— START PASSAGE TO READ —

Waiting for Werrity Part 3 (You say tomato and I say…)

This blog entry is just a brief look at some of the shooting industry’s responses to the Werrity Report. Magnus Linklater, a trustee of a grouse estate, wrote an interesting piece in The Times (a paper of which he was formerly Scottish Editor) saying that “gamekeepers perform a useful service for conservation by controlling vermin”. The problem here is that what Magnus and many other grouse moor owners, managers and workers see as “vermin” many of us regard as an important part of our natural heritage. We also feel that allowing this natural heritage to be destroyed so a few highly privileged individuals can enjoy shooting some birds that have been specially reared and released for this purpose is a blot on our national reputation and a serious dereliction of the duty to preserve “All of nature for all of Scotland”.

Below are a few photographs of vermin control and muirburn on grouse estates.

“Vermin” control using a Fenn Trap
“Vermin” control of Mountain Hares a species “in substantial long term decline”
A gamekeeper’s ‘stink pit’ used to attract “vermin” that are then killed and added to it
Muirburn on grouse moor Cairngorms National Park. How many animals are burned alive?

— END PASSAGE TO READ —

PROBLEMS TO WORK ON -
1 - Reproduce the rows verbatim, from the first row through the line containing "[x=1326, y=670]", including both ends.
2 - Write the next part of the blog post on shooting industry responses to the Werrity Report, starting after its last line.

— START DATA ROWS —

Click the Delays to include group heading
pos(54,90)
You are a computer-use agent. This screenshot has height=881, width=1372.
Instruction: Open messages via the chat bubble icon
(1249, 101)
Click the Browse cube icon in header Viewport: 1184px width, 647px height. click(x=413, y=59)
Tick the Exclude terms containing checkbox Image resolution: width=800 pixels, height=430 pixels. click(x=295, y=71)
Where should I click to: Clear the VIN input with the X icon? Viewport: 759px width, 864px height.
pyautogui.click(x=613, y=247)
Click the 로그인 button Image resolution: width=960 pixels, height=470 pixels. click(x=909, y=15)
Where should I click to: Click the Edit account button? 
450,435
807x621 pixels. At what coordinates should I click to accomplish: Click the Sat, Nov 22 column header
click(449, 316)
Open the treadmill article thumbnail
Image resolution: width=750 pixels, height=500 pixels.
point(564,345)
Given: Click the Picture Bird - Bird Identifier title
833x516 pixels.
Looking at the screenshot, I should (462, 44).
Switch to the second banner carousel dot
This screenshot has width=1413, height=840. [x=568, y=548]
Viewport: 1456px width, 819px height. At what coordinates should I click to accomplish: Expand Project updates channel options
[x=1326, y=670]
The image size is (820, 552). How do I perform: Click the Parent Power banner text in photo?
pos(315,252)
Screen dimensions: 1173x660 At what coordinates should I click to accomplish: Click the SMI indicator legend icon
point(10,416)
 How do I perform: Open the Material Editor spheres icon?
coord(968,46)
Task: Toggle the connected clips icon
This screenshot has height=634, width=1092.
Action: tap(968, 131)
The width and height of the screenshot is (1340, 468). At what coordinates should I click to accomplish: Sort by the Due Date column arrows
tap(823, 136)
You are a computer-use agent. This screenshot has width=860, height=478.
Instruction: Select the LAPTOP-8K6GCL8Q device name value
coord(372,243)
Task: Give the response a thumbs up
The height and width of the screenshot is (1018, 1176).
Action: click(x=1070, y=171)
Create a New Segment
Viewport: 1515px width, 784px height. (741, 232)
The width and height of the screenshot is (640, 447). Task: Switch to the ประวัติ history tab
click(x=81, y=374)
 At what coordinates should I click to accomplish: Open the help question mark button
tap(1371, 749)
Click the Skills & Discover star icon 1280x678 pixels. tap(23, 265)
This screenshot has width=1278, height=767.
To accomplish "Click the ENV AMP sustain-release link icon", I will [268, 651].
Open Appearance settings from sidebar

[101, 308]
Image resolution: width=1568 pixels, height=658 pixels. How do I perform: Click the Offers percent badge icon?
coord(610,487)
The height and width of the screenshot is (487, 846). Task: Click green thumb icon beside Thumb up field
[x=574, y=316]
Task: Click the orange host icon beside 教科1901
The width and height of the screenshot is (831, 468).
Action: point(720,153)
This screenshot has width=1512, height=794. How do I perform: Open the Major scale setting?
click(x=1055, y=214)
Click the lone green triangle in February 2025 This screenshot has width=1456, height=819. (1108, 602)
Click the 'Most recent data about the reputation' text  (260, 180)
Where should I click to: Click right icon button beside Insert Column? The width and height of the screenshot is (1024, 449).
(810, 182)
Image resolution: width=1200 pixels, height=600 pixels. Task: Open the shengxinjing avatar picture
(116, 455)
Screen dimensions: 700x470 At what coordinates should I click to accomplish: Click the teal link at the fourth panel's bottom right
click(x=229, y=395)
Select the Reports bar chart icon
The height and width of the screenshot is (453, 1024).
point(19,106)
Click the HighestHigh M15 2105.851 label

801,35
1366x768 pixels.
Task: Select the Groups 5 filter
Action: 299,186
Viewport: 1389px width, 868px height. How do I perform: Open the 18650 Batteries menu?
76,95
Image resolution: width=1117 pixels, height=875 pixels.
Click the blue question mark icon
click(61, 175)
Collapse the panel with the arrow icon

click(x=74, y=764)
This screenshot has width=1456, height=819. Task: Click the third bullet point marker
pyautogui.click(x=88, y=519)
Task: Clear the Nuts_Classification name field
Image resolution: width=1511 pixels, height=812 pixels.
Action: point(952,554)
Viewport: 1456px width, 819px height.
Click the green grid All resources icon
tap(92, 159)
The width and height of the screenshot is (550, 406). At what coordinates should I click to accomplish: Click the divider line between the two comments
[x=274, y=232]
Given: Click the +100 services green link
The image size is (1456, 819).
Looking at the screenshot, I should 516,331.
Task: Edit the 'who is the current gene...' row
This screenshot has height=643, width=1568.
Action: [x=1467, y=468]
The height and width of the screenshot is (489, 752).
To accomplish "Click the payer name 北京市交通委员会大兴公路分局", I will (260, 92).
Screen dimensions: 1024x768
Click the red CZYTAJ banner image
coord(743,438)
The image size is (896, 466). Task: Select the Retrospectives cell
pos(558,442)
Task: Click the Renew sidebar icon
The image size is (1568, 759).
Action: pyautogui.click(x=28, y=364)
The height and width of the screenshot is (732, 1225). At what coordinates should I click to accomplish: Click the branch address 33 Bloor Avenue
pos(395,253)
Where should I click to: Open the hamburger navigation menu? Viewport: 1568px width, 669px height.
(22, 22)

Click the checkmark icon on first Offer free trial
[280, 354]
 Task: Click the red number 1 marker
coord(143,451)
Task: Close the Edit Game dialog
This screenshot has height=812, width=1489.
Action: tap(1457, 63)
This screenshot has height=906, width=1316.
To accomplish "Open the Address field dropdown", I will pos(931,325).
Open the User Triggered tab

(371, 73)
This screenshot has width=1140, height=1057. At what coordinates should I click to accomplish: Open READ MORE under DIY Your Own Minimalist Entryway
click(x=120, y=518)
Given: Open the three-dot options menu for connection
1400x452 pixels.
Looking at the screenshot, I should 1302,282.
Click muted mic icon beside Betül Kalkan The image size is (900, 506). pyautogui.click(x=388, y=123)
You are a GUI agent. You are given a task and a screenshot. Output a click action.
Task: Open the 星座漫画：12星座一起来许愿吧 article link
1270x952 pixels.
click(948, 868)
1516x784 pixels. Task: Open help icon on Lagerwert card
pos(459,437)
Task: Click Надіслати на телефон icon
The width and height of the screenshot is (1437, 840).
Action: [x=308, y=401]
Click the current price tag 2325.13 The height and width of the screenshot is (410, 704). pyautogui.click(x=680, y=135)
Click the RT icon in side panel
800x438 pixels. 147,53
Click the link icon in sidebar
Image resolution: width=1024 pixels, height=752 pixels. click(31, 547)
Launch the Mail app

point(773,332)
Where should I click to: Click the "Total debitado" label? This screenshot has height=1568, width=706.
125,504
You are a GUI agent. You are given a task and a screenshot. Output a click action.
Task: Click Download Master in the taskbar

— END DATA ROWS —

THE RESULTS -
1 -
Click the Delays to include group heading
pos(54,90)
You are a computer-use agent. This screenshot has height=881, width=1372.
Instruction: Open messages via the chat bubble icon
(1249, 101)
Click the Browse cube icon in header Viewport: 1184px width, 647px height. click(x=413, y=59)
Tick the Exclude terms containing checkbox Image resolution: width=800 pixels, height=430 pixels. click(x=295, y=71)
Where should I click to: Clear the VIN input with the X icon? Viewport: 759px width, 864px height.
pyautogui.click(x=613, y=247)
Click the 로그인 button Image resolution: width=960 pixels, height=470 pixels. click(x=909, y=15)
Where should I click to: Click the Edit account button? 
450,435
807x621 pixels. At what coordinates should I click to accomplish: Click the Sat, Nov 22 column header
click(449, 316)
Open the treadmill article thumbnail
Image resolution: width=750 pixels, height=500 pixels.
point(564,345)
Given: Click the Picture Bird - Bird Identifier title
833x516 pixels.
Looking at the screenshot, I should (462, 44).
Switch to the second banner carousel dot
This screenshot has width=1413, height=840. [x=568, y=548]
Viewport: 1456px width, 819px height. At what coordinates should I click to accomplish: Expand Project updates channel options
[x=1326, y=670]

2 -
Some may regard the above pictures as examples of a useful service to conservation but many will not. What may surprise many is that none of these photos photos show the results of illegality. Everything shown is sanctioned by the Scottish Government and Scottish Natural Heritage. “All of nature for all of Scotland”!

And what is the end product of all this conservation work?

Shot grouse dumped and left to rot after a shoot

Magnus Linklater whose article was quoted at the start of this post ends it “It is one of the great ironies of the countryside that gamekeepers, so vilified by campaigners, are in fact guardians of the wildlife diversity that is so important to rural Scotland. They too are an endangered species and they too deserve protection.” There is certainly an irony here Magnus but we are not sure that it is quite the one you suggest.

5 thoughts on “Waiting for Werrity Part 3 (You say tomato and I say…)

  1. Well said WMPUK..I’m truly disgusted that behaviour is allowing and facilitated in OUR countryside.
    Please keep up the fight and informing us of the truth of what is really going on in the countryside.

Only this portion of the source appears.